Ambitious Mech Interp w/ Tensor-transformers on toy languages [Project Proposal]
Tensor-transformers make compositionality clear-as-day from weights alone, no data required.
A new research proposal from Pivotal (application deadline May 3rd) aims to crack open the black box of large language models by training tensor-transformers on toy languages built from known computational primitives. The key insight: while current mechanistic interpretability relies on post-hoc analysis of real LLMs to find patterns like induction heads and skip-trigrams, this project flips the script by constructing a controlled data-generating process where those primitives are explicitly embedded. Because tensor-transformers expose direct relationships between model components via their weight structure (unlike standard neural networks that require running data), researchers can study fundamental problems—suppression, error correction, compositional reuse—with ground-truth verification.
Early results are promising: a 2-layer attention-only tensor-transformer trained on a simple language shows clean bigram statistics in its embed→unembed mapping—e.g., 'alice' predicts 'sees' 70%, 'helps' 20%, 'finds' 10%. The proposal outlines specific research directions: improving the data-generating process with nested structures and long-range dependencies, studying dependencies during training (must X learn before Y?), building new interpretability tools, and exploiting the unique properties of tensor networks. If successful, this closed-loop approach could eventually let LLMs automate ambitious interpretability—verifying that simple descriptions replicate model behavior. The project is seeking mentees to apply by May 3rd.

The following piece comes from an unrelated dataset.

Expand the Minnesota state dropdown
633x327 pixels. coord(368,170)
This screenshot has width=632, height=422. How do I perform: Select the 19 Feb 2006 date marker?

- Toy languages built from known primitives (induction heads, skip-trigrams) allow ground-truth verification of model internals.
- Tensor-transformers expose compositionality directly from weights, unlike standard neural networks requiring data runs.
- Early 2-layer model already shows clear bigram statistics; project aims to scale to nested structures and long-range dependencies.
Why It Matters
Could create a self-improving cycle where LLMs automate the discovery of their own internal mechanisms.